Сложность задачи, которую он перед собой ставил, сам Демидов прекрасно понимал — понимал со всей беспощадностью к себе. Из письма Шаламову:
«"…Писатели — судьи времени" — выражение, требующее уточнения. Не всякий писатель может претендовать на такой титул. Я считал бы свою жизнь прожитой не зря, если бы был уверен, что буду одним из свидетелей на суде будущего над прошедшим. Но здесь, конечно, возникает много вопросов и сомнений. Что такое суд яйца над курицей?..»
Тема большинства произведений Демидова — Колыма, невольничья страна, оказавшаяся географически и природно идеальным местом для каторги. Сталинское воспитание и лагерные порядки гасят добро и выращивают зло в человеке. Развитие комплекса неполноценности и создание кадров убийц — государственная политика. И результат — порабощенное сознание миллионов.
Так уж повелось на Руси, что именно через слово, через литературу оно раскрепощалось. Поэтому литература у нас (разумеется, в лучших образцах) была не только искусством в классическом смысле, но — глотком свободы. Или видом внутренней эмиграции — из мрака реальности в воображаемый, параллельный мир. Или единственной доступной формой протеста, сопротивления.
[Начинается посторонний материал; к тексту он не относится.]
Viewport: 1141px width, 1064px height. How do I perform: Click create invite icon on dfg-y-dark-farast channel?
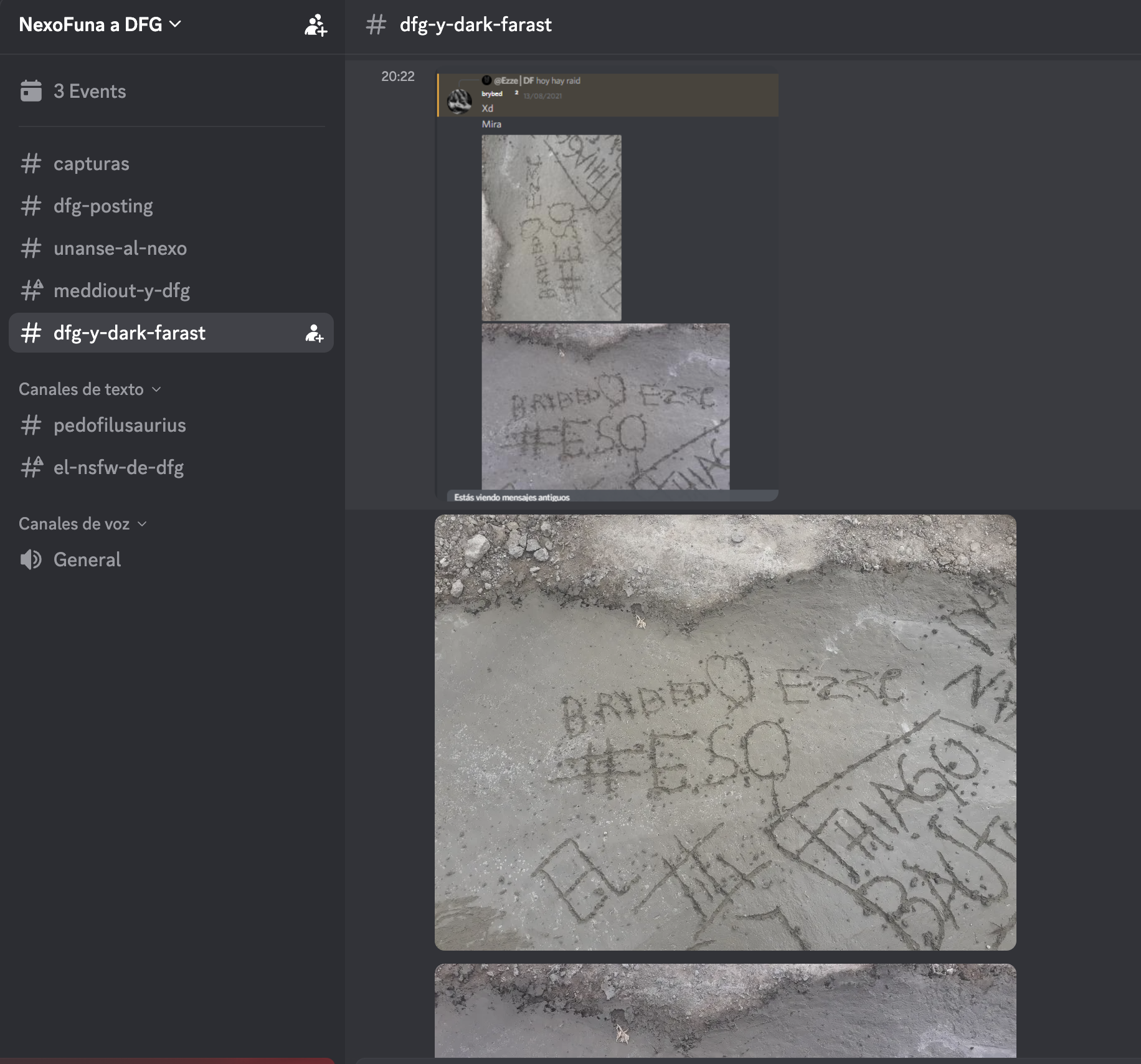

Вот почему у нас так много писателей и так много читателей: читать интересней, чем жить…
И в новой ипостаси — писательской — Демидов оказался не угоден своему времени. Пора «оттепели» уже миновала. Надежды быть напечатанным — никакой. «Мои официальные гонорары, — пишет он Шаламову, — это доносы, окрики, угрозы, прямые и замаскированные. И самое подлое — “товарищеские” обсуждения в узком литературном кругу. Наша здешняя литературная яма имеет, конечно, уездный масштаб. Но источаемая ею вонь качественно та же, что и от ямы всесоюзной». Впрочем, были и обещания — предлагали и писательский билет, и большие тиражи — при одном условии: переменить тему.